- TEXT SECTION:
§ §

Note:              Corporate Commonwealth entities are legally separate from the Commonwealth whereas non-corporate Commonwealth entities are part of the Commonwealth.

9      Administered reporting

Guide to this section

The purpose of this section is to set out the reporting and disclosure requirements for administered items.

In accordance with AASB 1050 Administered Items, reporting entities need to disclose all outcomes and activities that the department does not control but where they administer those activities on behalf of the Government.

Administered items refer to items that the reporting entity does not control but administers on behalf of the Government.  Examples of administered items include taxes, subsidies, grants and personal benefits payments. These items the entity either collects or pays on behalf of the Government, but has no direct control over as they are directly controlled by legislation or government policy.

Administered reporting must:

(a)          provide a brief description of the activities being administered on behalf of the Australian Government; and

(b)          be in a different background shading to ‘departmental’.

Note:              The financial statements of reporting entities must also comply with all other AAS that relate to administered items (see paragraph 7(1)(b) of this rule).

10   Certificates and assurance

Guide to this section

The purpose of this section is to set out what official signed assurances must be submitted or attached with a reporting entity’s financial statements.

These assurances include a signed audit report and a signed statement by the accountable authority and the Chief Financial/Finance Officer (CFO) (or equivalent, whomever is responsible for the preparation of the financial statements) of the entity.

For corporate Commonwealth entities, a member of the accountable authority may sign on behalf of the accountable authority (if the accountable authority is a board then not all board members are required to sign off on the statement, an authorised single board member can sign on behalf of the board).

Each reporting entity must present a statement signed by the accountable authority of the entity or a member of the accountable authority of the entity (if the accountable authority is not an individual), and the CFO of the entity, stating:

(a)          whether the financial statements, in their opinion, comply with subsection 42(2) of the PGPA Act;

(b)          whether the financial statements, in their opinion, have been prepared based on properly maintained financial records as per subsection 41(2) of the PGPA Act;

(c)           for reporting entities other than the Reserve Bank of Australia, whether, in their opinion, there are, when the statement is made, reasonable grounds to believe that the entity will be able to pay its debts as and when they fall due;

(d)          when additional information is included in the notes to comply with subsection 42(2) of the PGPA Act, the reasons for including this additional information and the location of the additional notes in the financial statements;

(e)          the particulars of any exemptions of this rule applied by the reporting entity;

(f)           for corporate Commonwealth entities, that the statement has been made in accordance with a resolution of the members of the accountable authority; and

(g)          the date on which the statement is made.

§ §

- PROBLEM A: Retype the part of the financial reporting rules that opens with the words containing "The purpose of this section is to set out the" and closes with "or government policy.".
- PROBLEM B: Summarize the financial reporting rules in three sentences.
The entries after this have no connection to the financial reporting rules.

§ §

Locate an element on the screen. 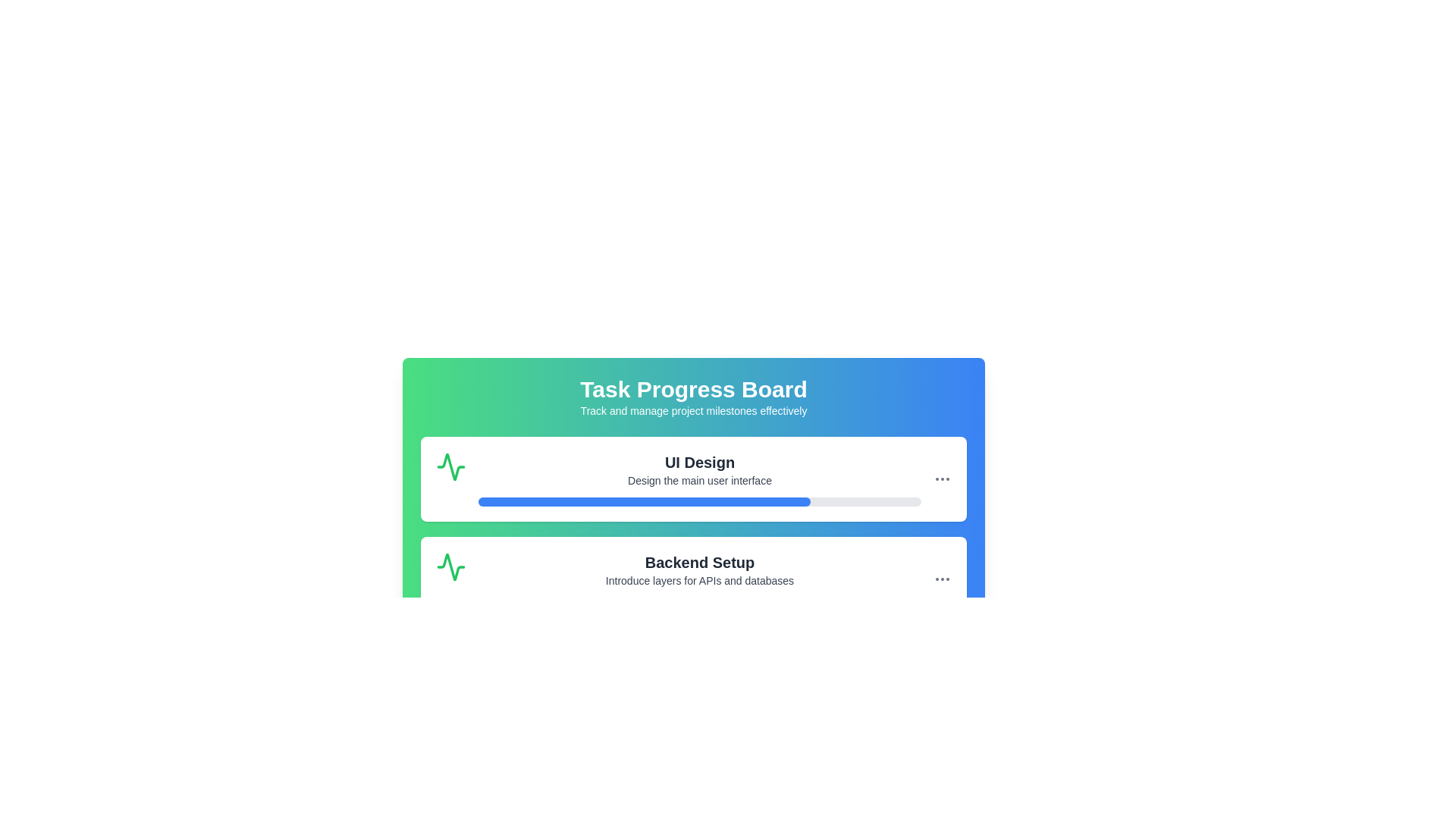 The height and width of the screenshot is (819, 1456). the vertically aligned trio of dots button, styled gray, located at the far-right side of the 'Backend Setup' card is located at coordinates (942, 579).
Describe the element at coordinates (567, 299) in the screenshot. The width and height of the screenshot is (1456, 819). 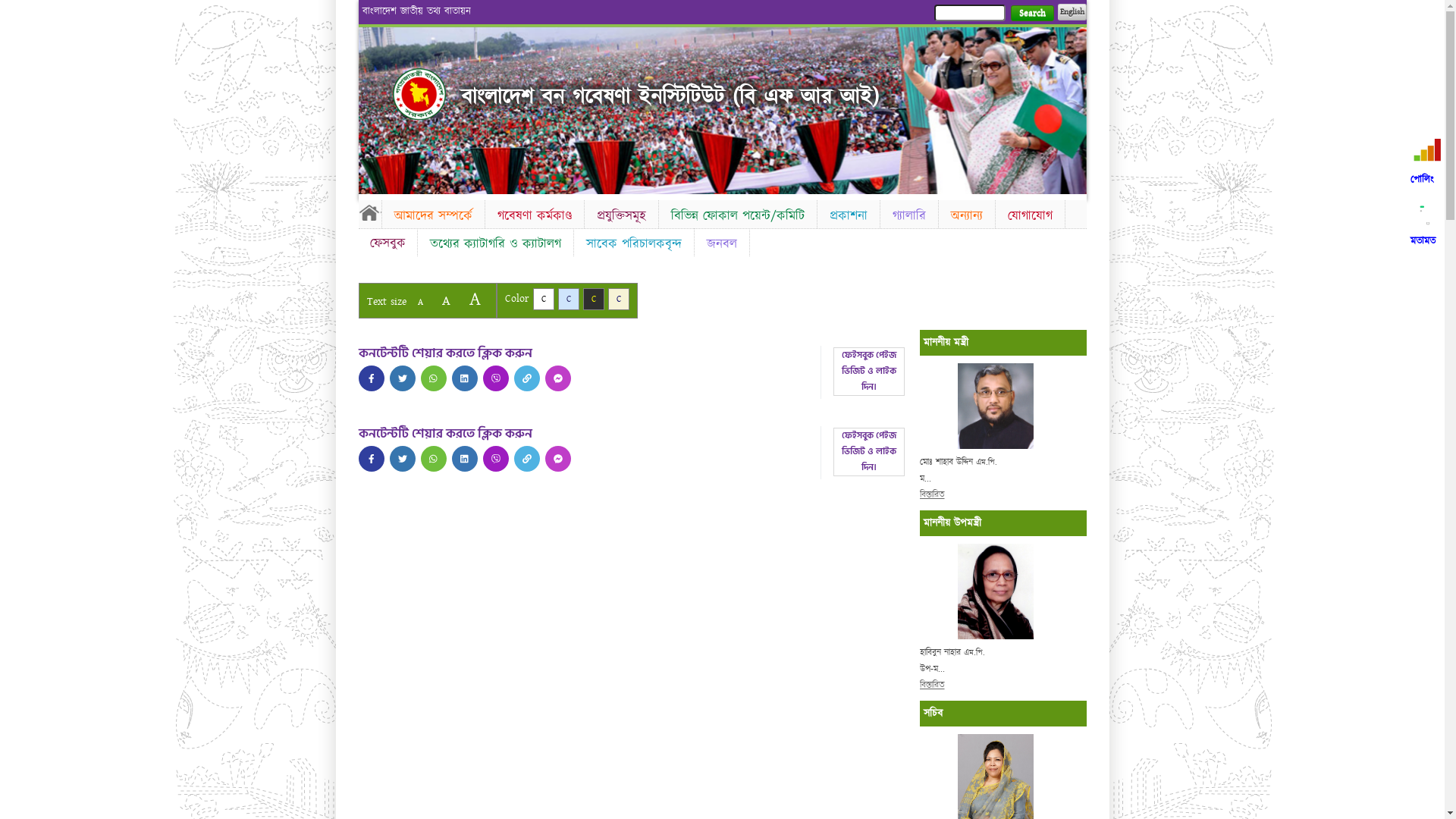
I see `'C'` at that location.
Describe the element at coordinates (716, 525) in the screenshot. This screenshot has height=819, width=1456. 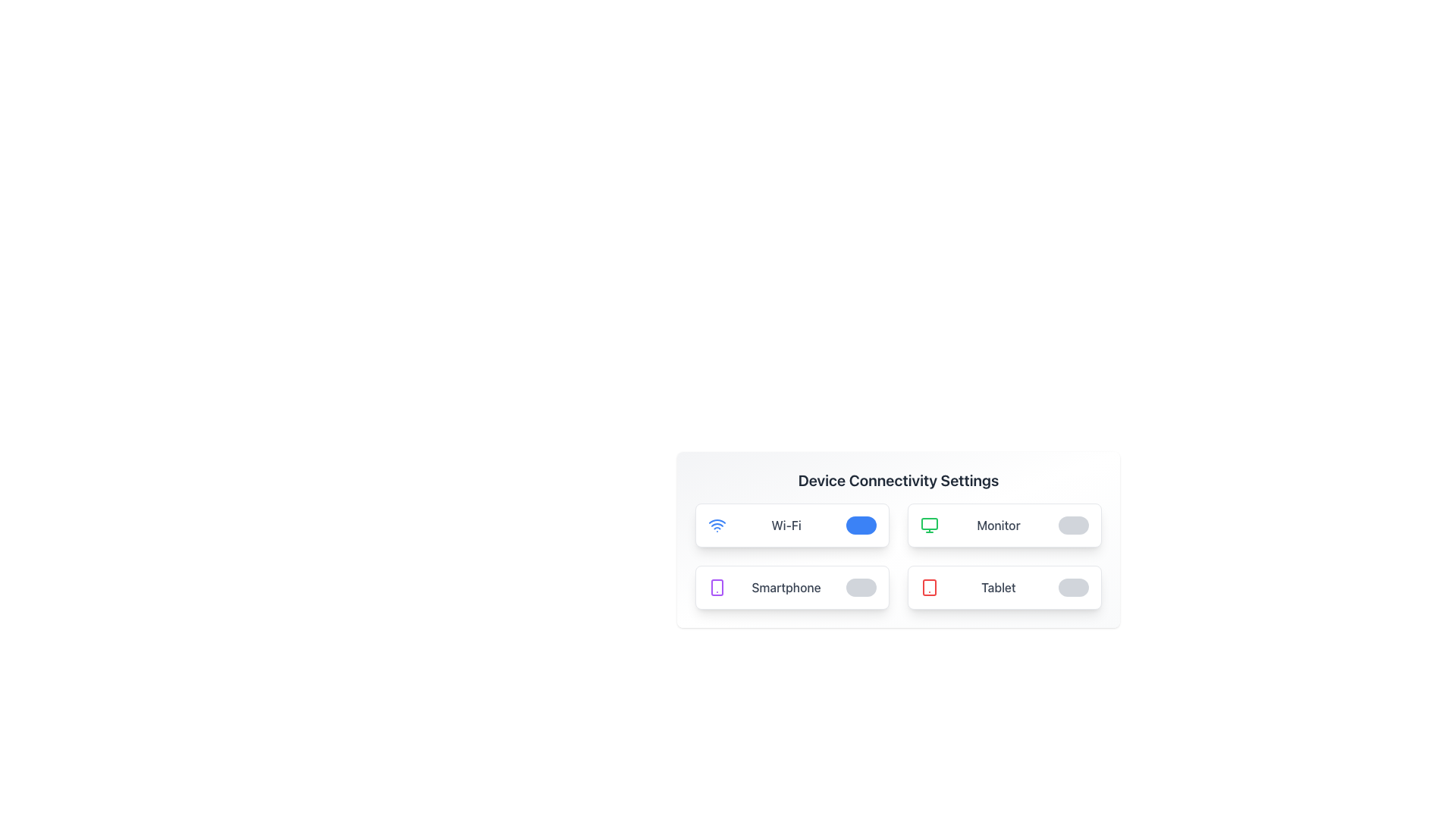
I see `the Wi-Fi icon element located at the leftmost edge of the card labeled 'Wi-Fi', which features a vibrant blue color and concentric arcs design` at that location.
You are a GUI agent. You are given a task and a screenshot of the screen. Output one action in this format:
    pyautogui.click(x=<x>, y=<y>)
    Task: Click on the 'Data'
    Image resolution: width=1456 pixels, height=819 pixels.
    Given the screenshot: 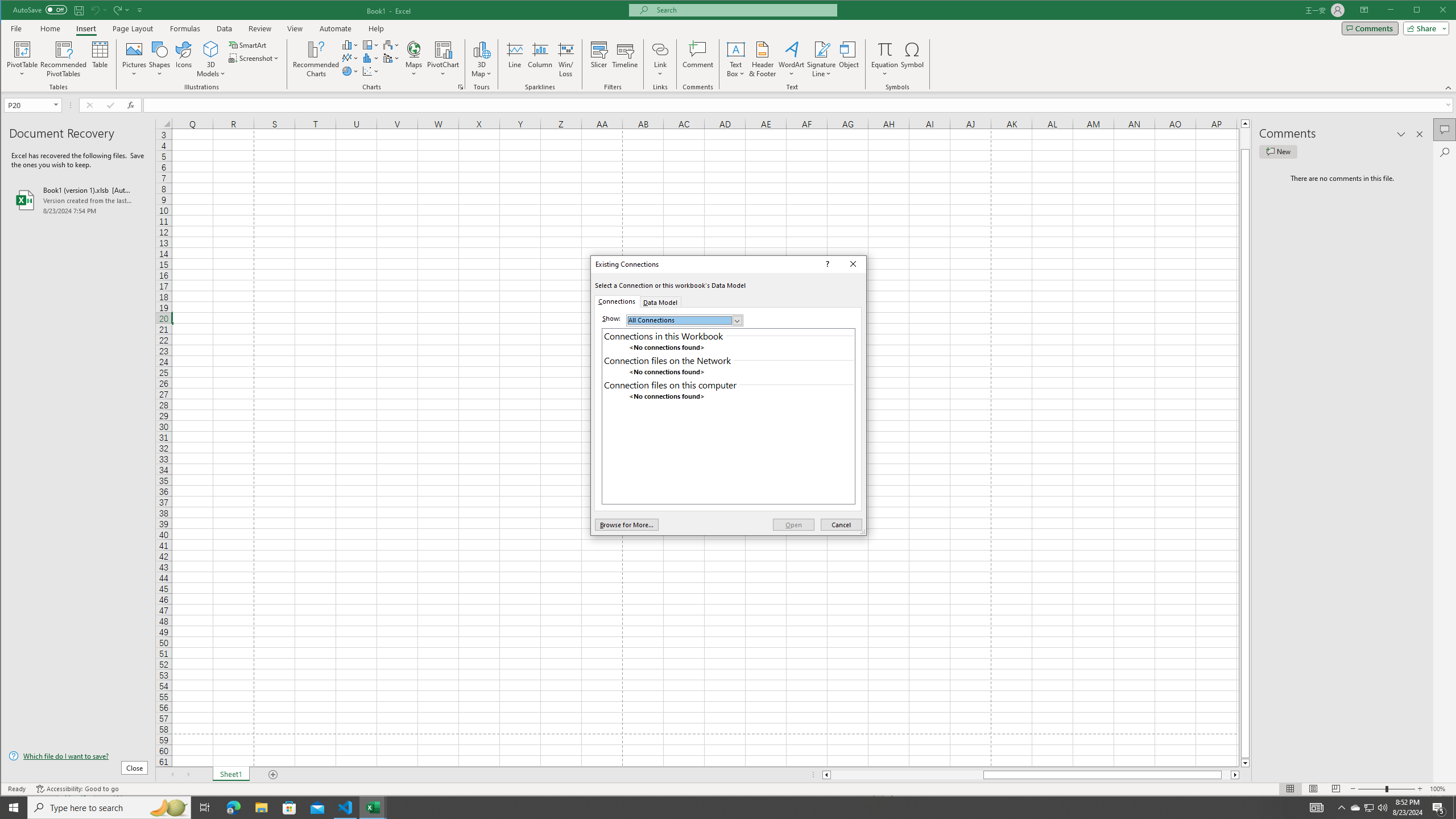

§ §

- TASK RESPONSE A:
The purpose of this section is to set out the reporting and disclosure requirements for administered items.

In accordance with AASB 1050 Administered Items, reporting entities need to disclose all outcomes and activities that the department does not control but where they administer those activities on behalf of the Government.

Administered items refer to items that the reporting entity does not control but administers on behalf of the Government.  Examples of administered items include taxes, subsidies, grants and personal benefits payments. These items the entity either collects or pays on behalf of the Government, but has no direct control over as they are directly controlled by legislation or government policy.

- TASK RESPONSE B: Reporting entities must disclose administered items, such as taxes, subsidies, grants and personal benefits payments, which they collect or pay on behalf of the Government but do not control. Administered reporting must briefly describe the activities administered on behalf of the Australian Government and use a different background shading from departmental reporting. Financial statements must be accompanied by a signed audit report and by a statement signed by the accountable authority (or a member of it) and the CFO, which covers matters such as compliance with subsection 42(2) of the PGPA Act, properly maintained financial records, any exemptions applied and the date the statement is made.